The obvious and the not-so-obvious information about Continuous Integration and Continuous Delivery

Chris Cooney
May 11 · 6 min read
Let’s take that pipeline from a Pendolino to a Japanese Bullet Train

Continuous Integration and Continuous Delivery (CI/CD) is a staple of any software house worth it's salt. It is a practice that has become so foundational in the industry that many of us can no longer imagine working without it. CI/CD is as basic as tests and every bit as useful, and yet, I’ve seen such a great variation of pipelines out there, some bad, some good, and some insane.

I’ve been working with CI/CD systems for several years now and in my time, I’ve amassed a plethora of my own failures. Failures that have resulted in a little wisdom and a lot of grey hairs.

In this piece, I’ll cover some basic capabilities that your pipeline should have. I’ll mark both the essentials and the luxuries, then we’ll talk about your non-functionals, namely speed, logging, and error handling.


Just what the hell is CI/CD?

Before we get into the meat of this piece, a quick overview. Back in the glory days of 1997, when Oasis were going strong and dressing like an undertaker was cool, Kent Beck and Ron Jeffries came out with Extreme Programming. XP listed out a set of practices, principles, and values that they believed would usher in a better world of software engineering. It was a sensational change.

First, CI

While Continuous Integration (CI) had been proposed by Grady Booch in 1991, it was Kent and Ron that pushed it forward. In short, CI is taking all of the code and testing it constantly. The aim? To ensure the team isn’t drifting away from one another and to nip integration issues in the bud.

And CD

Continuous Delivery (CD) was popularised by Jez Humble and David Farley. This is a two-pronged principle:

  1. The code in the trunk (the master branch or the SVN trunk) should be deployable.
  2. Those deployments should be completely automated and should not require any manual steps.

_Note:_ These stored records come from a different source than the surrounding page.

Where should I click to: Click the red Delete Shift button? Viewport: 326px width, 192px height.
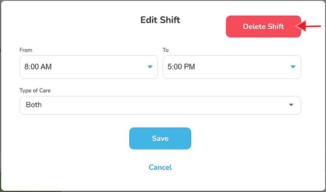(263, 26)
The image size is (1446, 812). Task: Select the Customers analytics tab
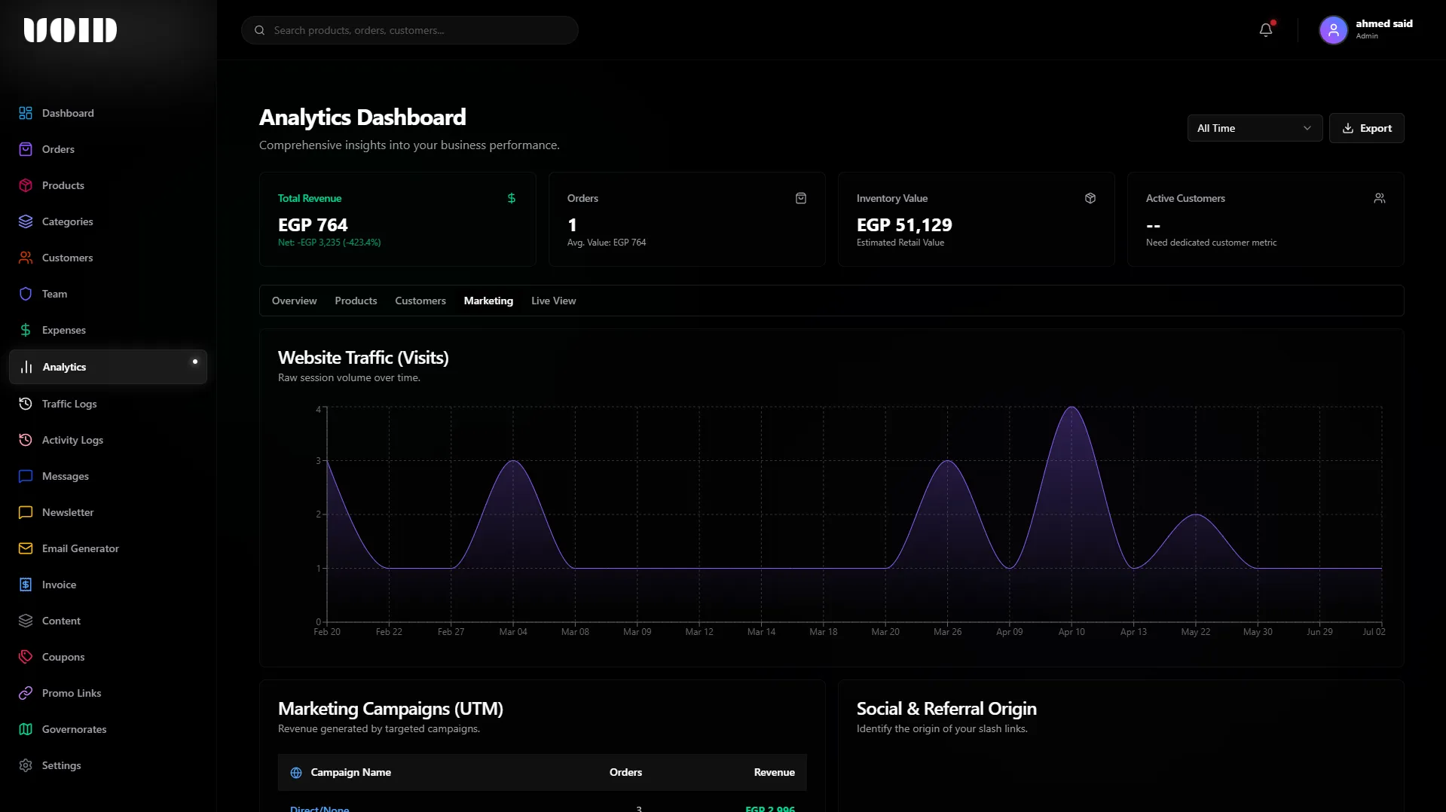coord(420,301)
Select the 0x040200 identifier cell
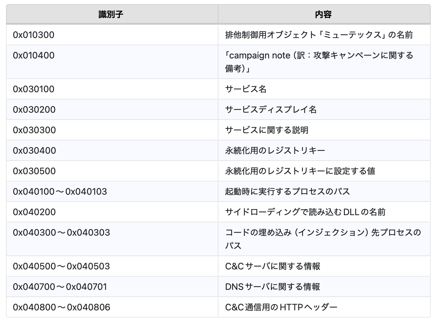This screenshot has width=435, height=323. click(34, 212)
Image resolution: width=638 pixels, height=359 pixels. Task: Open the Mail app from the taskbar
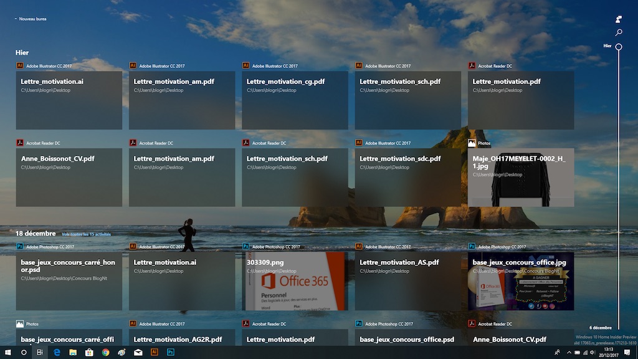click(x=137, y=353)
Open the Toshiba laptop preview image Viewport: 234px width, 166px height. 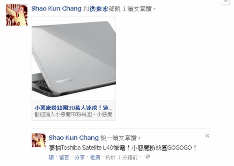pos(74,59)
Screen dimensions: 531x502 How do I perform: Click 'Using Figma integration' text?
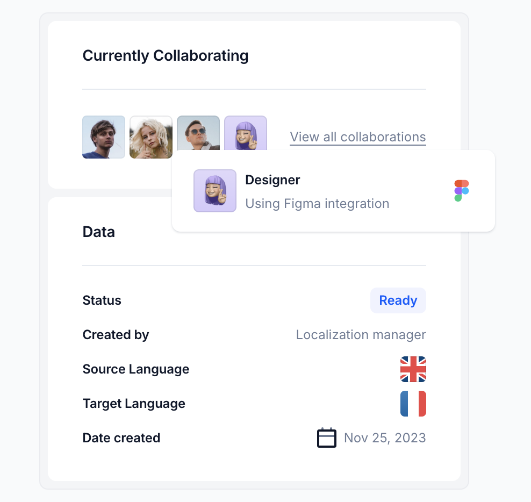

Together, they’re awesome.

That’s it, CI/CD is constantly packaging, testing and easily deploying code into a production environment. This has the advantage of eliminating integration issues and mitigating risk in deployments by making them more frequent.


So, what should a pipeline do?

I’m glad you asked. Each of the features I have included here are necessary to realise the benefits of a CI/CD pipeline. I have tried to be exhaustive but expect some variation.

Tests

This one is obvious, it should run some tests against your code. Wanna know if your code is working? Run some damn tests.

Packaging

It should be building some kind of deployable artifact. Again, obvious. You’re planning on deploying this, aren’t you? You need an artifact.

Security Scanning

This one raises a few eyebrows, but having personally implemented this, I have decided it is going on the “must have” list. Code and artifact scanning provide indispensable feedback. OWasp can scan your dependencies. Tenable can scan your containers. Checkmarx can take a look at your code. The specific tool isn’t what is important. What matters is the capability. You need to know when a SQL injection vulnerability pops up. Your tests might pass but your code isn’t production ready unless it’s secure.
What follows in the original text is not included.